The chamber also publishes a monthly newsletter, "Views from the Rim," which keeps its 600 members informed about activities, business news and trends, and legislative issues that demand local attention. The chamber's board of directors has 10 members, with Michael Harper serving as president.
Four-color magazines and brochures promoting the Rim country are being distributed around the state, and through the chamber's visitors center. The brochures placed in the Phoenician and Concierge resorts in the Valley were particularly successful in pointing visitors to the Rim country, Kaleta said.
"Tourism is a major part of our economy," he said. He noted that while Rim country towns have a number of destinations to attract visitors, the chamber is working to acquire more.
"We've evaluated the ones we have the rodeo, festivals, art shows, the fair, etc. and we're helping to find supporters for them," he said.
Kaleta points to the region's natural attractions as sources for business ideas. Local businesses that capitalize on those attractions include a new four-wheel-drive touring business called Payson Adventures, Inc. and horseback riding ventures at Kohl's Ranch and in Pine. He sees eco-tourism as another way to develop new tourist destinations.
The chamber's Business Showcase 2001, which will be held April 20 and April 21 outside Rim Country Mall, is expected to draw more people than last year, Kaleta said. Last year, the event attracted 6,000 people, he said.
Building relationships that will help attract more business to the region is one of the chamber's primary goals, he said, and it's vital to lobby the state legislature on issues pertaining to rural communities, such as the loss of HMOs, which is seriously hurting existing and prospective businesses as they are forced to pay more for benefit packages, he said. Perhaps a third of Payson's seniors could be forced to leave the area, he said.
Another legislative issue, Kaleta said, is rural Arizona's need for broadband technology and better communication and Internet infrastructures.
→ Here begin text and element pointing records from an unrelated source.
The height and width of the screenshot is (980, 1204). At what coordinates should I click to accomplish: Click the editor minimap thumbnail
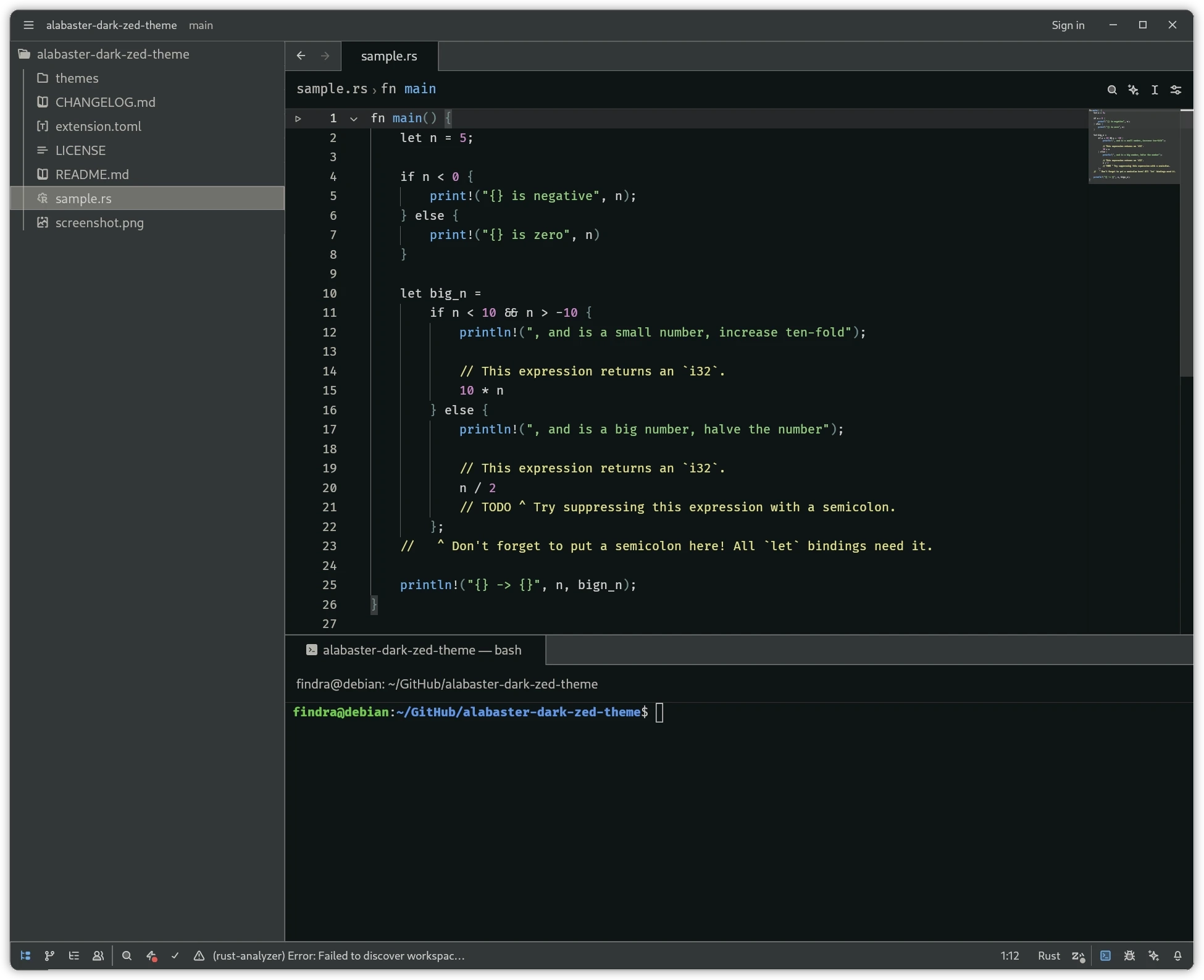(1134, 146)
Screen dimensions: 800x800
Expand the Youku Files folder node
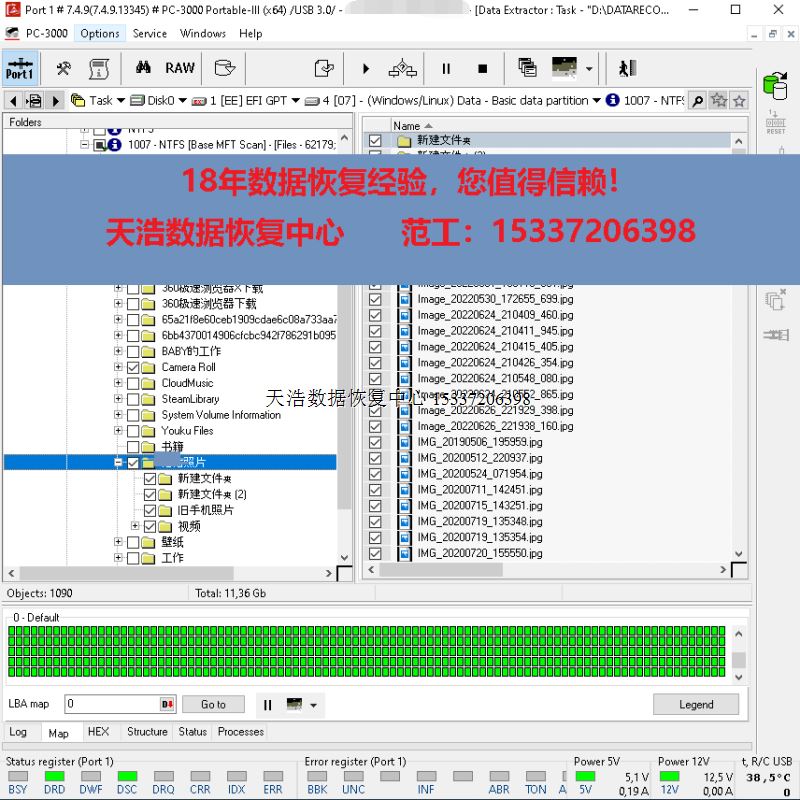118,431
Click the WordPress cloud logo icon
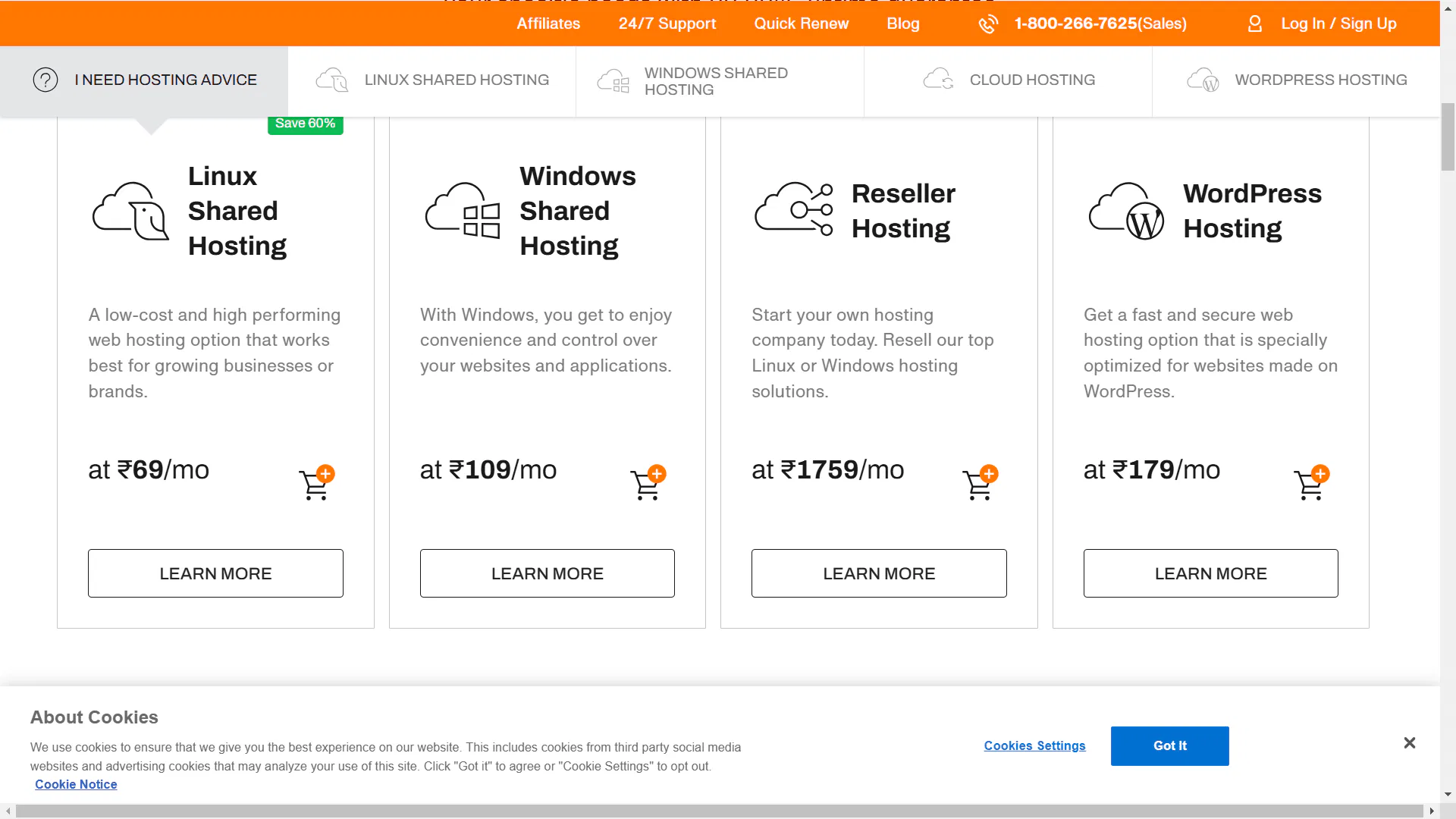This screenshot has height=819, width=1456. pyautogui.click(x=1126, y=211)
Partnerships with private companies and local governments could be combined with state funds to pay for expensive improvements such as fiber optic networks, which have become vital for many businesses and the communities that want to attract them.
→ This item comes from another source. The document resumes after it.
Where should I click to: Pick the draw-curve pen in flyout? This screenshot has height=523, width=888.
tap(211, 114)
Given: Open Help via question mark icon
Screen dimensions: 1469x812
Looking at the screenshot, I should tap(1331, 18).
Kaleta said his involvement with groups such as the Arizona Department of Commerce and the Arizona Office of Tourism has boosted statewide exposure and awareness of the Rim country.
"We can never prevail at the state level until we build a presence (at the legislature)," he said.
But despite the chamber's gains, significant problems are stifling progress in the Rim country, Kaleta said.
Among those problems, he said, are:
Empty buildings in the industrial park at the airport.
Few town incentives to entice businesses to the community.
High impact fees, a restrictive bureaucracy, an anti-growth sentiment and water limits.
Higher living costs, low-paying jobs, a lack of discretionary income and a lack of low- to middle-income housing.
He said he thinks the town needs more sophistication in local government, more manufacturing companies, quality men's and women's clothing stores and a climate of competition.
"The schools are losing students, teacher pay is low, class sizes are larger," he said. "There's a two-and-a-half year inventory of homes on the market. Prospective businesses look at cultural opportunities and living conditions for their workers. Payson is at a very serious juncture right now. We're the hub of the region. We need a re-evaluation of where we're going. We need evolution, not revolution."